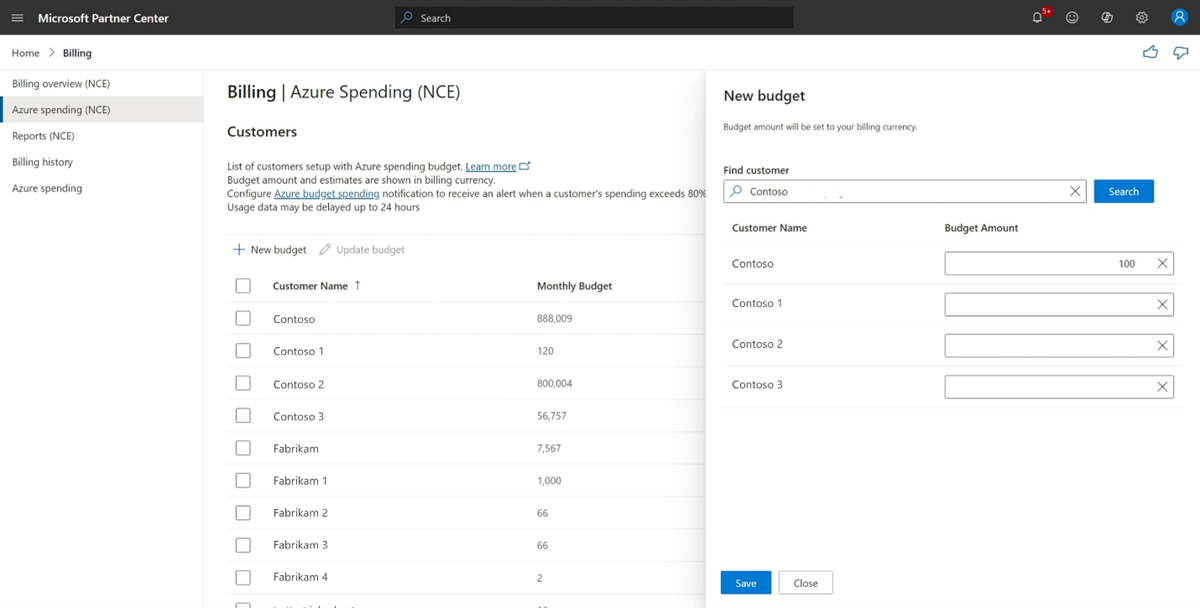
Task: Open the Copilot icon in header
Action: 1107,18
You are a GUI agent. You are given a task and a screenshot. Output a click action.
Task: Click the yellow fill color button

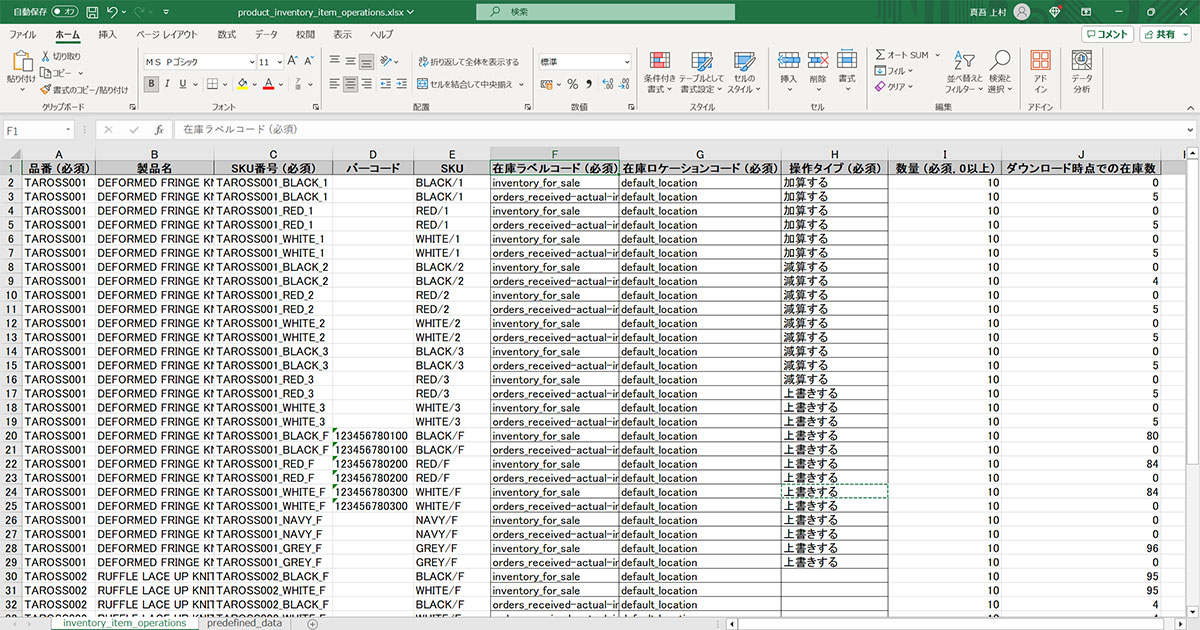(241, 84)
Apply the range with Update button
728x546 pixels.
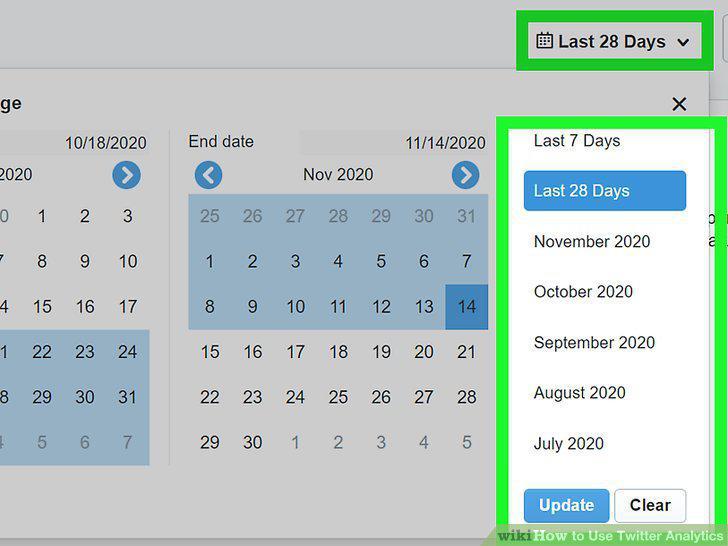[566, 506]
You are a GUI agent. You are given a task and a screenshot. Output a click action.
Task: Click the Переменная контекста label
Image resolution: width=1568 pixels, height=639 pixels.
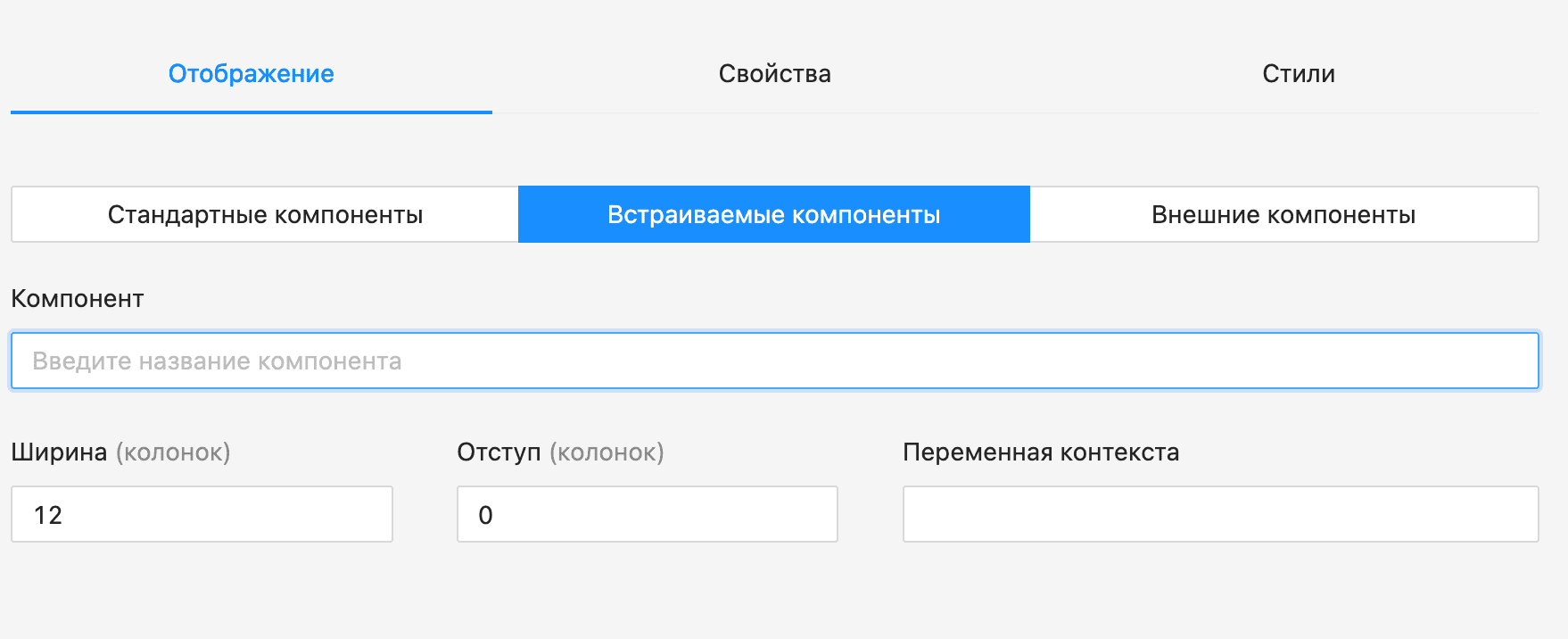1041,452
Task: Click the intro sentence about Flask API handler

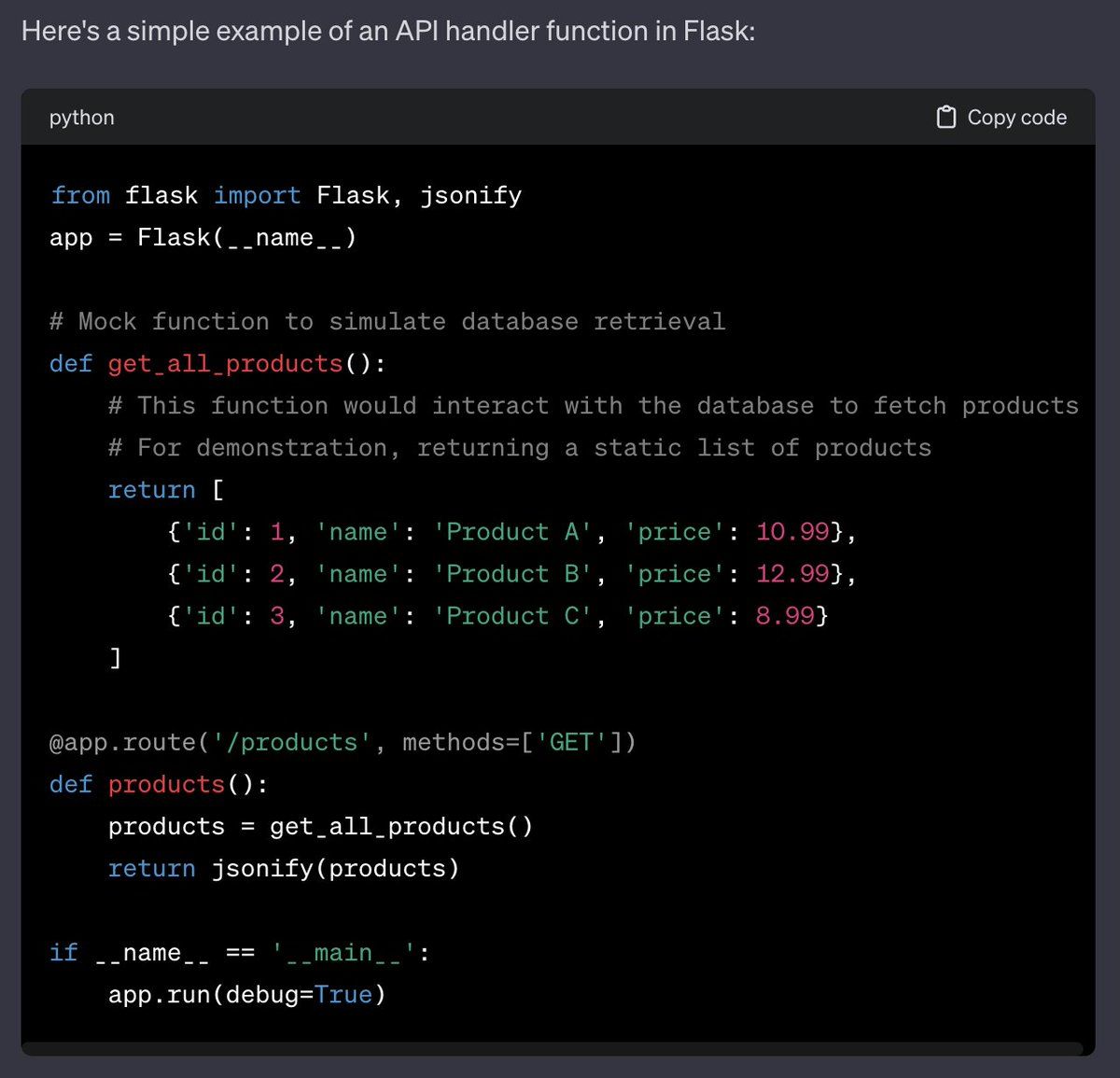Action: coord(387,31)
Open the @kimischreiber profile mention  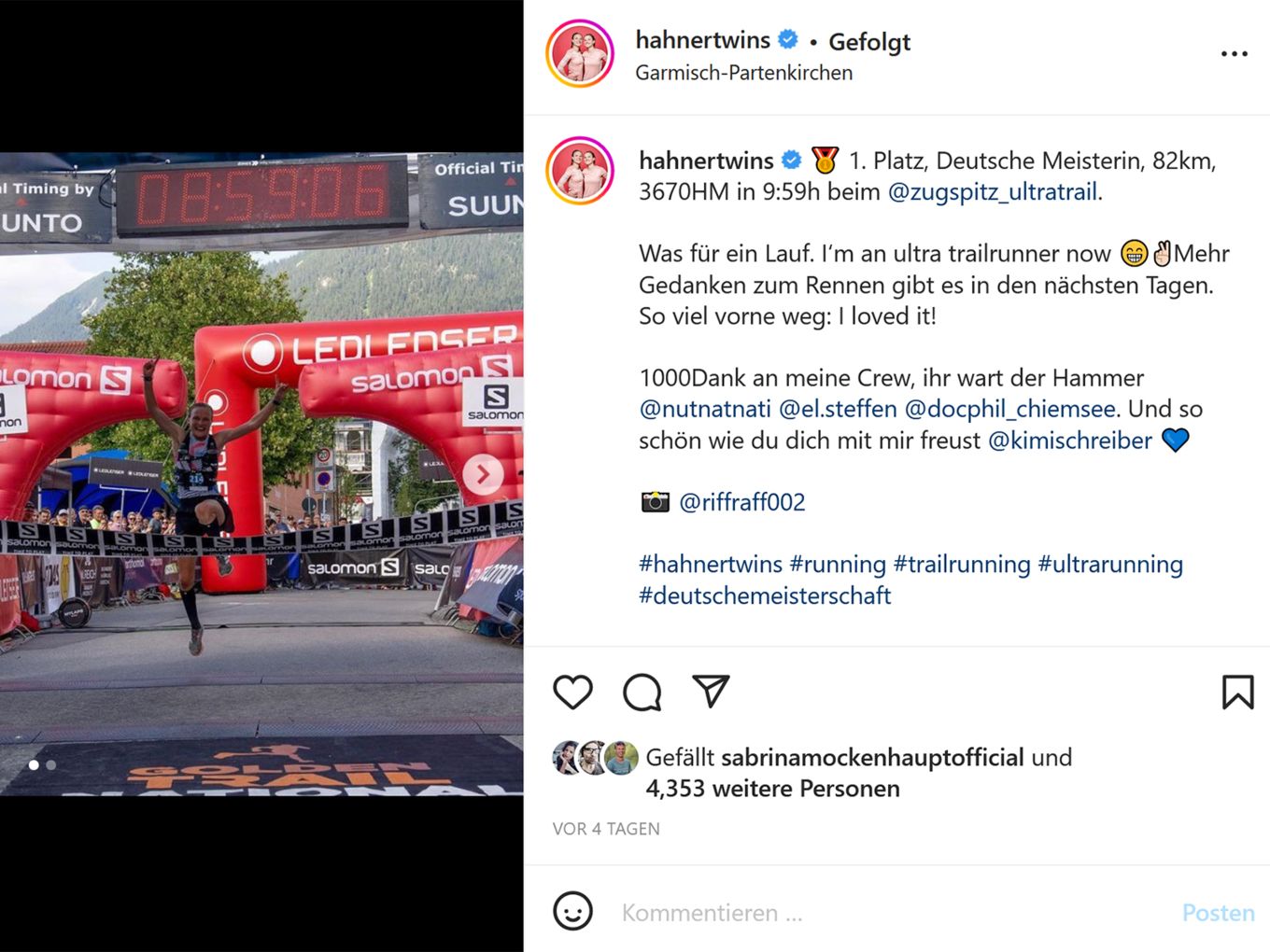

DESCRIPTION OF THE TASK —
Could you write out, word for word, the lines from the one containing "Task: Click the Переменная контекста label" through the last line of the records, leaving out the pictures?

ANSWER TO THE EXERCISE —
Task: Click the Переменная контекста label
Image resolution: width=1568 pixels, height=639 pixels.
1041,452
Task: Click the intro sentence about Flask API handler

Action: coord(387,31)
Open the @kimischreiber profile mention  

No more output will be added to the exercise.